**WORK TO BE COMPLETED**. Copy out the following passage about an unexpected move, word for word and in full.

**TEXT PASSAGE**.
Lisa Copen, Rest Ministries Founder
Rest Ministries Chronic Illness Pain Support

Tuesday, November 10, 2009

Easy Button - Continued

The whole object of my going up to Michigan to be with my family was to give my husband a break from being my full-time caregiver and to get a "jump-start" on my new "detox" program, right? It was supposed to be like the Easy Button. But I think we pressed the wrong button. Because shortly after I got to Michigan we found out that we were going to have to move.

Now, in order to understand the full impact this news had on us, you would have to know a few things: 1) We have moved A LOT in our ten years of marriage; probably more than most people move in a lifetime, and we were DONE with moving. 2)Our house and our property was our "dream house." We had always talked about living on 10 acres out in the country, but we thought we would have to find a piece of land and slowly build a home on it. But when we first drove up to this house, I just could not believe it; the perfect piece of land with a beautiful house already built on it! So we had poured our hearts into this home and this land. We painted most of the rooms and even painted a football field on the wall of the office, where we hung all of our football memorabilia. My husband laid a beautiful paver patio, with a walkway leading out to the pool we put in. He made me a prayer garden under a big tree in the front yard. We had stocked our pond with hundreds of fish and had been feeding them every night and watching them grow. My husband had made me a tree swing in the back yard. We had planted trees in memorial to the babies we had lost. We had fallen in love with our home and put down roots for the FIRST time in our marriage. This was devastating. 3)We had less than 3 weeks to pack up and move, and we had no where to move. 4)I was in no condition to pack, and I was 1000 miles away!

**INPUT DATA**.
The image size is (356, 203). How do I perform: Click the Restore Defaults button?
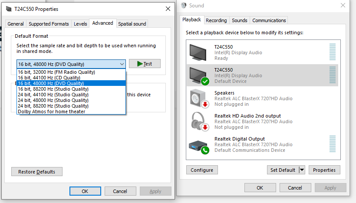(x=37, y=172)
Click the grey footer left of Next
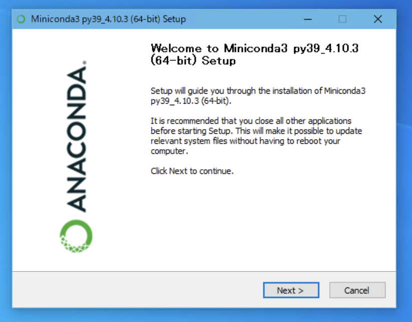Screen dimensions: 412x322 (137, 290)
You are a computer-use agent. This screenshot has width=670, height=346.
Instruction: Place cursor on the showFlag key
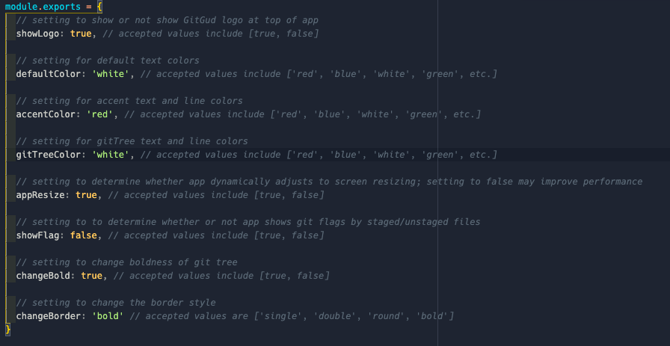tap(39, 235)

**SOLUTION TO THIS TASK**.
Lisa Copen, Rest Ministries Founder
Rest Ministries Chronic Illness Pain Support

Tuesday, November 10, 2009

Easy Button - Continued

The whole object of my going up to Michigan to be with my family was to give my husband a break from being my full-time caregiver and to get a "jump-start" on my new "detox" program, right? It was supposed to be like the Easy Button. But I think we pressed the wrong button. Because shortly after I got to Michigan we found out that we were going to have to move.

Now, in order to understand the full impact this news had on us, you would have to know a few things: 1) We have moved A LOT in our ten years of marriage; probably more than most people move in a lifetime, and we were DONE with moving. 2)Our house and our property was our "dream house." We had always talked about living on 10 acres out in the country, but we thought we would have to find a piece of land and slowly build a home on it. But when we first drove up to this house, I just could not believe it; the perfect piece of land with a beautiful house already built on it! So we had poured our hearts into this home and this land. We painted most of the rooms and even painted a football field on the wall of the office, where we hung all of our football memorabilia. My husband laid a beautiful paver patio, with a walkway leading out to the pool we put in. He made me a prayer garden under a big tree in the front yard. We had stocked our pond with hundreds of fish and had been feeding them every night and watching them grow. My husband had made me a tree swing in the back yard. We had planted trees in memorial to the babies we had lost. We had fallen in love with our home and put down roots for the FIRST time in our marriage. This was devastating. 3)We had less than 3 weeks to pack up and move, and we had no where to move. 4)I was in no condition to pack, and I was 1000 miles away!